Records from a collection
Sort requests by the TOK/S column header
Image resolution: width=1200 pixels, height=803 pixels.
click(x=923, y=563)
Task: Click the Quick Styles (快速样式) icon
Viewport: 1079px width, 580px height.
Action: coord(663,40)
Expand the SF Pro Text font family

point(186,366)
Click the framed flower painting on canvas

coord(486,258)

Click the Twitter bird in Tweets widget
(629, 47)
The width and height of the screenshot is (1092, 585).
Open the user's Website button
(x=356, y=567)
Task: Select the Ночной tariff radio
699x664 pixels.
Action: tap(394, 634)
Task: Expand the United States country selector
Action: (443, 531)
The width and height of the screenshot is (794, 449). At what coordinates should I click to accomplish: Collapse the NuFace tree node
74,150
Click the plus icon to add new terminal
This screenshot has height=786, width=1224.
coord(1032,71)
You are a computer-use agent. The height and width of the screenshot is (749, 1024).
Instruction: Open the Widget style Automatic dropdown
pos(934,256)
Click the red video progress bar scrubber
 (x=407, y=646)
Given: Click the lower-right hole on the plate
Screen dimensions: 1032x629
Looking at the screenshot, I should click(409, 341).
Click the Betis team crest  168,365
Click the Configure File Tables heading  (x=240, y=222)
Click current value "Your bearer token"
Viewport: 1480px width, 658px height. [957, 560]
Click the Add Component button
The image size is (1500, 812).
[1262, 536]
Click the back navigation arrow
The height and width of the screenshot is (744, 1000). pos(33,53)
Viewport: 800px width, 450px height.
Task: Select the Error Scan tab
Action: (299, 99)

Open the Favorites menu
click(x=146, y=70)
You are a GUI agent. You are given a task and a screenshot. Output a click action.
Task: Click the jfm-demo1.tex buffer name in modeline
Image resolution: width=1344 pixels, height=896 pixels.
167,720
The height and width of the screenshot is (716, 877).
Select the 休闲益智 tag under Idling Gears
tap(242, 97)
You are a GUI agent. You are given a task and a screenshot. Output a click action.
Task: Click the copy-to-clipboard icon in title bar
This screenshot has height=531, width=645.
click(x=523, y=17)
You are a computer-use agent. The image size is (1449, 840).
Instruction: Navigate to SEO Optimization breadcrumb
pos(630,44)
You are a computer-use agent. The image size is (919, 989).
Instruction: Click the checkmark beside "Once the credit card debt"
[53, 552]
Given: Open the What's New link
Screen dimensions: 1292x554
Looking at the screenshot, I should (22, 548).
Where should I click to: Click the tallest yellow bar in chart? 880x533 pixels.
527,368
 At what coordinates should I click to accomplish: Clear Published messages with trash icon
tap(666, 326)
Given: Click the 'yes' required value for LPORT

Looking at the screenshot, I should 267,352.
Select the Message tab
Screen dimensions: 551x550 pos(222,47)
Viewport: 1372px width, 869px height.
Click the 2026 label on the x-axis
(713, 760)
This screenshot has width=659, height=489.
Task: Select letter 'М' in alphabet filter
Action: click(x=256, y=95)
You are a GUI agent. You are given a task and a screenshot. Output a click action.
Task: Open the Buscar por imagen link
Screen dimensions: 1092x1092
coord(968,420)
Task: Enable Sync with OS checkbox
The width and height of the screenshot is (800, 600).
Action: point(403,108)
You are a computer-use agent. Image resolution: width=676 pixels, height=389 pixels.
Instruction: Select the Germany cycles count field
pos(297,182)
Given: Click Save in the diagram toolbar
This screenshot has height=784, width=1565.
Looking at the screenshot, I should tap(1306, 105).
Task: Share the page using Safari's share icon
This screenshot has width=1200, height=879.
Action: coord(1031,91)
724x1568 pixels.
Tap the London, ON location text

# WHAT THE EXERCISE ASKS
Please render all of the material above as a Markdown table with the columns Row and Line, giving each non-blank line its own numbered row and omitting blank lines.

# COMPLETED TASK
| Row | Line |
|---|---|
| 1 | Sort requests by the TOK/S column header |
| 2 | Image resolution: width=1200 pixels, height=803 pixels. |
| 3 | click(x=923, y=563) |
| 4 | Task: Click the Quick Styles (快速样式) icon |
| 5 | Viewport: 1079px width, 580px height. |
| 6 | Action: coord(663,40) |
| 7 | Expand the SF Pro Text font family |
| 8 | point(186,366) |
| 9 | Click the framed flower painting on canvas |
| 10 | coord(486,258) |
| 11 | Click the Twitter bird in Tweets widget |
| 12 | (629, 47) |
| 13 | The width and height of the screenshot is (1092, 585). |
| 14 | Open the user's Website button |
| 15 | (x=356, y=567) |
| 16 | Task: Select the Ночной tariff radio |
| 17 | 699x664 pixels. |
| 18 | Action: tap(394, 634) |
| 19 | Task: Expand the United States country selector |
| 20 | Action: (443, 531) |
| 21 | The width and height of the screenshot is (794, 449). At what coordinates should I click to accomplish: Collapse the NuFace tree node |
| 22 | 74,150 |
| 23 | Click the plus icon to add new terminal |
| 24 | This screenshot has height=786, width=1224. |
| 25 | coord(1032,71) |
| 26 | You are a computer-use agent. The height and width of the screenshot is (749, 1024). |
| 27 | Instruction: Open the Widget style Automatic dropdown |
| 28 | pos(934,256) |
| 29 | Click the red video progress bar scrubber |
| 30 |  (x=407, y=646) |
| 31 | Given: Click the lower-right hole on the plate |
| 32 | Screen dimensions: 1032x629 |
| 33 | Looking at the screenshot, I should click(409, 341). |
| 34 | Click the Betis team crest  168,365 |
| 35 | Click the Configure File Tables heading  (x=240, y=222) |
| 36 | Click current value "Your bearer token" |
| 37 | Viewport: 1480px width, 658px height. [957, 560] |
| 38 | Click the Add Component button |
| 39 | The image size is (1500, 812). |
| 40 | [1262, 536] |
| 41 | Click the back navigation arrow |
| 42 | The height and width of the screenshot is (744, 1000). pos(33,53) |
| 43 | Viewport: 800px width, 450px height. |
| 44 | Task: Select the Error Scan tab |
| 45 | Action: (299, 99) |
| 46 | Open the Favorites menu |
| 47 | click(x=146, y=70) |
| 48 | You are a GUI agent. You are given a task and a screenshot. Output a click action. |
| 49 | Task: Click the jfm-demo1.tex buffer name in modeline |
| 50 | Image resolution: width=1344 pixels, height=896 pixels. |
| 51 | 167,720 |
| 52 | The height and width of the screenshot is (716, 877). |
| 53 | Select the 休闲益智 tag under Idling Gears |
| 54 | tap(242, 97) |
| 55 | You are a GUI agent. You are given a task and a screenshot. Output a click action. |
| 56 | Task: Click the copy-to-clipboard icon in title bar |
| 57 | This screenshot has height=531, width=645. |
| 58 | click(x=523, y=17) |
| 59 | You are a computer-use agent. The image size is (1449, 840). |
| 60 | Instruction: Navigate to SEO Optimization breadcrumb |
| 61 | pos(630,44) |
| 62 | You are a computer-use agent. The image size is (919, 989). |
| 63 | Instruction: Click the checkmark beside "Once the credit card debt" |
| 64 | [53, 552] |
| 65 | Given: Open the What's New link |
| 66 | Screen dimensions: 1292x554 |
| 67 | Looking at the screenshot, I should (22, 548). |
| 68 | Where should I click to: Click the tallest yellow bar in chart? 880x533 pixels. |
| 69 | 527,368 |
| 70 |  At what coordinates should I click to accomplish: Clear Published messages with trash icon |
| 71 | tap(666, 326) |
| 72 | Given: Click the 'yes' required value for LPORT |
| 73 | Looking at the screenshot, I should 267,352. |
| 74 | Select the Message tab |
| 75 | Screen dimensions: 551x550 pos(222,47) |
| 76 | Viewport: 1372px width, 869px height. |
| 77 | Click the 2026 label on the x-axis |
| 78 | (713, 760) |
| 79 | This screenshot has width=659, height=489. |
| 80 | Task: Select letter 'М' in alphabet filter |
| 81 | Action: click(x=256, y=95) |
| 82 | You are a GUI agent. You are given a task and a screenshot. Output a click action. |
| 83 | Task: Open the Buscar por imagen link |
| 84 | Screen dimensions: 1092x1092 |
| 85 | coord(968,420) |
| 86 | Task: Enable Sync with OS checkbox |
| 87 | The width and height of the screenshot is (800, 600). |
| 88 | Action: point(403,108) |
| 89 | You are a computer-use agent. Image resolution: width=676 pixels, height=389 pixels. |
| 90 | Instruction: Select the Germany cycles count field |
| 91 | pos(297,182) |
| 92 | Given: Click Save in the diagram toolbar |
| 93 | This screenshot has height=784, width=1565. |
| 94 | Looking at the screenshot, I should tap(1306, 105). |
| 95 | Task: Share the page using Safari's share icon |
| 96 | This screenshot has width=1200, height=879. |
| 97 | Action: coord(1031,91) |
| 98 | 724x1568 pixels. |
| 99 | Tap the London, ON location text |